The funny thing about faith is I have seen it a lot more now that I have been encouraged to not have it. I was always raised to be happy, and even more so, thankful. And I always have been conscious of the fact that I was blessed by the good fortune of being born to parents like mine. I have never wanted in the way that has plagued others simply due to a difference as slight as circumstance.
But an integral part of my identity has always been my Father’s incessant battle with terminal illnesses. He has managed to always combat them with the kind of attitude that usually only exists in the campy, inspirational movies he and I always have loved so much.
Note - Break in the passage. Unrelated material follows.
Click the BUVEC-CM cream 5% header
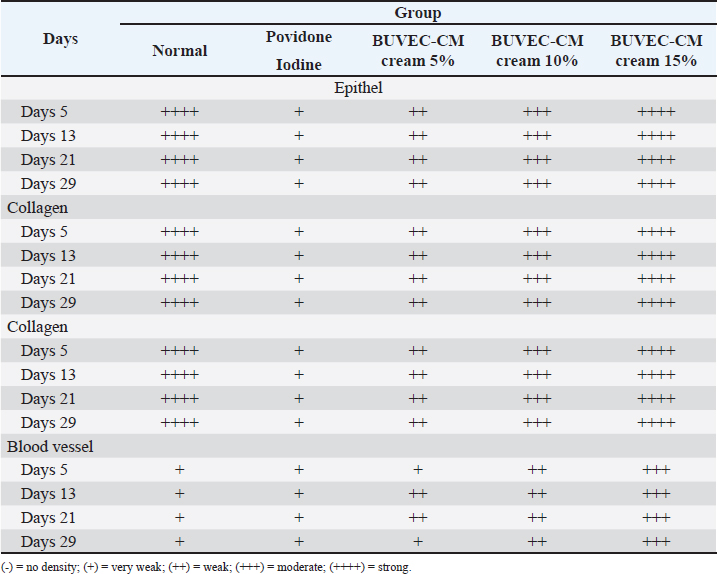The image size is (717, 574). [417, 50]
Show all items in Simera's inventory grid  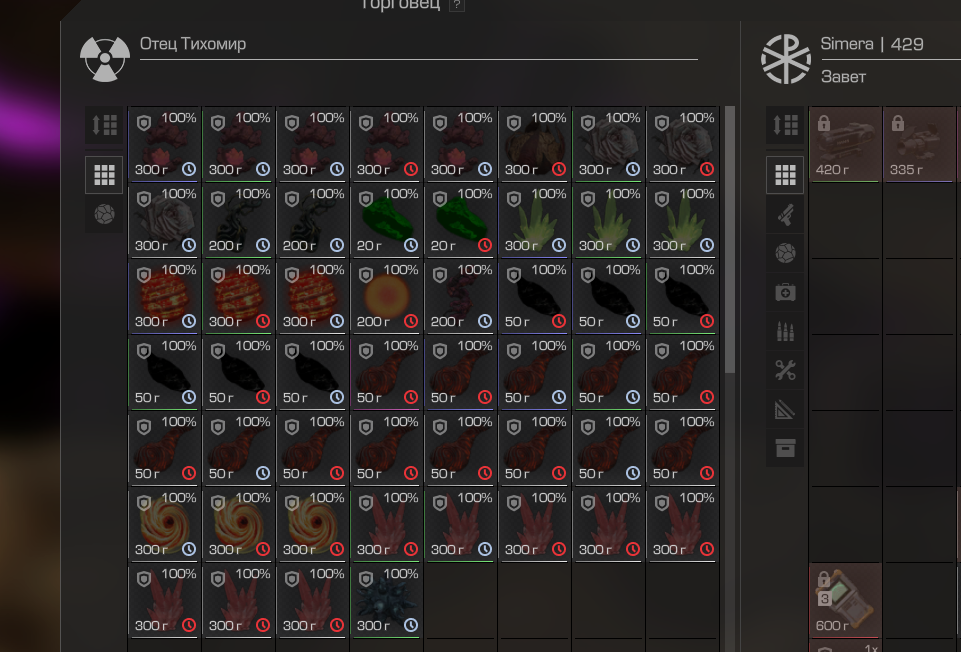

As I have spent more time these past few weeks wandering the halls of hospitals and learning how to maneuver things like IVs and wheelchairs, I have learned a critical lesson. The faith I learned about when I was little never existed within me until about a month ago.
I was always taught when I was little how important faith is, and believing that God will be there for me in times of strife. And I am not lying when I say that I have always believed that message. But that was just the problem. It was always a phrase that came across as an easy thing to repeat when necessary, but in no way really influenced my day-to-day existence.
Friends of mine have this incredible, unbreakable ability to believe so passionately. And for many years I thought that was the kind of faith that I needed to have. Something that was worth dancing, singing, and exclaiming over. I love people that do that. But I just simply do not have that sort of way about my faith. And I sometimes felt that if I did, the untouchable framework of my life would change. My Dad would get better. My family would live in a way that was not centered around doctor appointments. And I could be the kind of normal I always thought was somehow preferable.
Then today I finally came to the point where I realized I am perfectly OK. I do not have to fit into a mold in order to be loved or acceptable, whether to God or other people. My problems may be difficult, and I have always suffered from the tendency to compare myself in every regard to the experiences of others. My experiences are still valid, regardless of how challenging other people’s hurdles are. They matter, and they are shared in some form or another by other people. They have shifted me towards the paths I needed to tread, which I would not have ventured down if my life had been so refreshingly simple.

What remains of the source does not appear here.